Defining the prognosis of individual chronic lymphocytic leukemia patients remains a significant clinical challenge. Consequently, there is a need to identify tests that can provide reliable personalized risk assessments. Here we discuss the problems associated with the currently used prognostic markers and emphasize the potential for using high-resolution telomere length analysis (STELA) for the accurate prediction of clinical outcome. Given the development of targeted, less toxic therapeutics in chronic lymphocytic leukemia, it is crucial to accurately identify those patients who might benefit from early treatment and equally those who may not require treatment at all. In this context, there is also a clear need for dependable predictive markers of response to drugs so that optimal treatment decisions can be made for individual patients.

A diagnosis of chronic lymphocytic leukemia (CLL) is often perceived as a ‘sword of Damocles’ by patients and their families. Although the diagnosis is definitive, clinicians often implement a ‘watch and wait’ strategy, and the projected outcome for an individual patient in this situation is anything but certain. Against this backdrop, there is a clear need to accurately identify patients with a good or poor outlook as close to diagnosis as possible, thereby providing important information to patients, their clinicians and funding agencies. Consequently, there has been a concerted search for markers that can provide this improved prognostic resolution. So much so that there is now a bewildering array of potential markers ranging from clinical parameters such as disease stage, patient age and performance status to genetic and molecular markers such as immunoglobulin gene mutational status, cytogenetics, CD38 expression and ZAP70 expression to name but a few.
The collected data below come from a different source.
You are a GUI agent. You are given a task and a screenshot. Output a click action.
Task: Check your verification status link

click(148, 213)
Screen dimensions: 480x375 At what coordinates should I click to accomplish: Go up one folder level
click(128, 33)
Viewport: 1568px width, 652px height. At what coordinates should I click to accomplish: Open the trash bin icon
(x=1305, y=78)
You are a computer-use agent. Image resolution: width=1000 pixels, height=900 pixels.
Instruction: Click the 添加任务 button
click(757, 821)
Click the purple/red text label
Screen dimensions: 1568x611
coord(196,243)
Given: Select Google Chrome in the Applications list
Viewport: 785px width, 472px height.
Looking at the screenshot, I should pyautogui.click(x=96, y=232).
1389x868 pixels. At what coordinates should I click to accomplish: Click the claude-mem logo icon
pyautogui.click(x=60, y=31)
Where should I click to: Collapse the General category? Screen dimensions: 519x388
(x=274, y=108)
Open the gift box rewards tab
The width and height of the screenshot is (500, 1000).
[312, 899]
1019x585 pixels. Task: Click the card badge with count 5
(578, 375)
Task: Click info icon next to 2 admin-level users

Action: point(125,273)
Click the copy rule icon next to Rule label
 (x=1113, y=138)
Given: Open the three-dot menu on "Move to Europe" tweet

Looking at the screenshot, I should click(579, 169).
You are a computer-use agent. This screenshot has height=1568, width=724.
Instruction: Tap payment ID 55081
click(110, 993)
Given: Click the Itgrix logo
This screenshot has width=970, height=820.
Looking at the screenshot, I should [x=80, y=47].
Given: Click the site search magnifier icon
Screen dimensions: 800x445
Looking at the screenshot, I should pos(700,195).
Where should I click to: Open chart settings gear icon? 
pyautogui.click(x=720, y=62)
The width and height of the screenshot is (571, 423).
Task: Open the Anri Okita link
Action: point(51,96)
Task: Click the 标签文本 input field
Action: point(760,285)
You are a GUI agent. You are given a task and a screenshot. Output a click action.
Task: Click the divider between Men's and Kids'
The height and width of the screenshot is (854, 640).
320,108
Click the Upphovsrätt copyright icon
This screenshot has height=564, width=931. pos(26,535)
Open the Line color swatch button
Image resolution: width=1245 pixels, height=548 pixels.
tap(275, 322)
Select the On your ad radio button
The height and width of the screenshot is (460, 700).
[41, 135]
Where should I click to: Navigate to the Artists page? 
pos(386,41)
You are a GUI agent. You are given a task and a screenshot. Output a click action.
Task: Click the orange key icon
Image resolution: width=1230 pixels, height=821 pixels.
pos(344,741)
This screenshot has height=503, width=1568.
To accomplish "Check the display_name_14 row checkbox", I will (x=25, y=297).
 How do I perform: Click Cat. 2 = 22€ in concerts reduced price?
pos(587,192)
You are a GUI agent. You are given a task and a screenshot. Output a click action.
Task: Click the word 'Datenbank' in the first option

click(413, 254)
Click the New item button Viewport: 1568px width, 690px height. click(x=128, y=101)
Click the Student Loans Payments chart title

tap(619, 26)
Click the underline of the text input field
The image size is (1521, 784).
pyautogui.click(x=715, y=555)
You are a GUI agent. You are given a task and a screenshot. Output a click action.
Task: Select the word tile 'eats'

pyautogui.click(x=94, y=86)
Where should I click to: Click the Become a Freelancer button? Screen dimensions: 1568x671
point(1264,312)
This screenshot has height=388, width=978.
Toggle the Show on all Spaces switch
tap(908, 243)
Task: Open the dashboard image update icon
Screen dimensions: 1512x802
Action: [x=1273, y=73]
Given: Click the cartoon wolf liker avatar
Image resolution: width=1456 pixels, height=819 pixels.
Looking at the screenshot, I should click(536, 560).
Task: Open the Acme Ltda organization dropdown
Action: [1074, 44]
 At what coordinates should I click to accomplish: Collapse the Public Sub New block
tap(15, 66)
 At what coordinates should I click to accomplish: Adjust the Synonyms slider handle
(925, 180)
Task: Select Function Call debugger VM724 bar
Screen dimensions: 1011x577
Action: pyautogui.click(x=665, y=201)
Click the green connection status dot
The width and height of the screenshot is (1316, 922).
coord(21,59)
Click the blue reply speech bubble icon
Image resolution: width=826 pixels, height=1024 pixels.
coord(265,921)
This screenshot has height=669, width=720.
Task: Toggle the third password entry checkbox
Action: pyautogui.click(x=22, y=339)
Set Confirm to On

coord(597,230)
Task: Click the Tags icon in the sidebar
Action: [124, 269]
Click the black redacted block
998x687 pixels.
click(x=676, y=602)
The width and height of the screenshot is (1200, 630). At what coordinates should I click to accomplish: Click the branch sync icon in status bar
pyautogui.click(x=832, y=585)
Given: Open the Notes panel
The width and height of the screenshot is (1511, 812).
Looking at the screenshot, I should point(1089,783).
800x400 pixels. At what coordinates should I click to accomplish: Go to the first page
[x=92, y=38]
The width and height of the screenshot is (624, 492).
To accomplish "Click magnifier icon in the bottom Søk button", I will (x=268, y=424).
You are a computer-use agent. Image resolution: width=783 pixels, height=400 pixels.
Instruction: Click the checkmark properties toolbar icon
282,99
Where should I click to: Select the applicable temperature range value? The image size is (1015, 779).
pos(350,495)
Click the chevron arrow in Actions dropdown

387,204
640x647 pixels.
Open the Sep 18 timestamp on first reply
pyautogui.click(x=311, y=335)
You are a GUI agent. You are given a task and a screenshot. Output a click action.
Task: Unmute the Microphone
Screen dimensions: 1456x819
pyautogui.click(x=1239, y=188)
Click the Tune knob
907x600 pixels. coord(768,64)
The truth is that although these markers can inform what happens to cohorts of given subsets of patients, none can reliably define the prognosis for individual patients. In every case, the Kaplan–Meier curves depicting the good prognostic subsets show erosion implying that patients in the favorable groups still die from their disease. Conversely, even patients in the worst cytogenetic risk group, those with 17p deletions, do not uniformly progress and succumb to their disease. So what is to be done? Well, one approach has been to develop complex algorithms that combine these clinical and molecular markers in the hope that the multiplicity of the testing will provide improved clarity Citation[1–3]. In the most recent incarnation of this tactic, Pflug et al. Citation[4] were able to divide CLL patients into four prognostic groups, with the minority poor prognostic group (4%) having a 5-year survival of 18.7%. Clearly, this approach provides high discriminatory power that can be more reliably applied at the individual patient level at least for the ‘low-risk’ and ‘very high-risk’ subsets. However, the majority of the patients (69%) occupied the other two categories raising the question of the usefulness of this prognostic scoring system for the majority of individuals. Furthermore, this weighted algorithm is based on the combination of five separate genetic/molecular analyses together with the performance status, age and sex of the patient. This makes the prognostic assessment expensive to perform and unwieldy to use.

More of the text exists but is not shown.